Two Leaves and a Bud
- 1954 edition (publ. Liberty Press)
- Author: Mulk Raj Anand
- Language: English
- Genre: Novel
- Publication date: 1937
- Publication place: India
- Media type: Print
- OCLC: 4096686
- Preceded by: Coolie
- Followed by: The Village

= Two Leaves and a Bud =

1937 novel by Mulk Raj Anand

Two Leaves and a Bud is a novel by Mulk Raj Anand first published in 1937. Like his other novels, this one also deals with the topic of oppression of the poor, and is about a peasant who tries to protect his daughter from a British soldier. The story is based in the tea plantations of Assam. The book was subsequently adapted to a Hindi film, Rahi, by Dev Anand and simultaneously released in English as The Wayfarer. The book depicts in detail the concept of haves and have-nots and the exploitation of one at the hand of the other, in pre-independence India.

This is a dramatic novel that ends with a "tragic clash of interests and destinies".

==Plot==
Gangu is a middle aged peasant living in Hoshiarpur with his wife Sajani, daughter Leila and son Budhu. Because of his outstanding debts he ends up losing his lands and as such, readily agrees to travel to Assam to take on a plantation job that would pay well and allow Gangu to own his own land. However upon his arrival Gangu finds that this was all a trick and that the job is essentially slave labor. Their pay is not even enough to buy food and many of the merchants offer loans with interest rates so high that repayment is impossible. Gangu and his family are forced to live their lives in squalor and to endure all sorts of abuse and degradation. On top of this Sajani and Leila are subjected to rape and other sexual degradation.

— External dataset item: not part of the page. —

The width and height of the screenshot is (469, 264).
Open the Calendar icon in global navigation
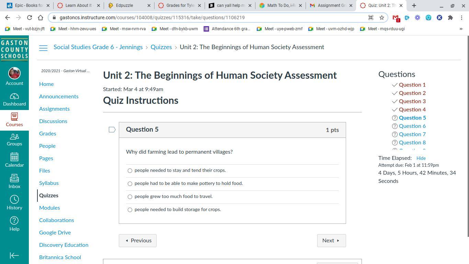14,157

The general poor treatment and living conditions provoke concern in the plantation's doctor, John De La Harve, especially as the threat of cholera looms over the plantation. He tries to persuade the plantation's boss, Croft-Cooke, into improving conditions of the workers (called coolies) but to no avail, as Croft-Cook believes that coolies are sub-human and are not deserving of even the smallest human consideration. As a result the plantation is struck by cholera and Sajani ends up contracting and then dying of the disease. Since he is too poor to perform the necessary last rites, Gangu tries to borrow money from Croft-Cooke but is turned away because he is believed to be carrying cholera.

Things take a turn for the worse when Reggie Hunt, a British officer, takes notice of Leila and chases her with the intent to rape her. Gangu tries to stop him but is instead shot and killed by Hunt. The officer is charged with Gangu's murder, but a trial composed predominantly of Englishmen finds him not guilty.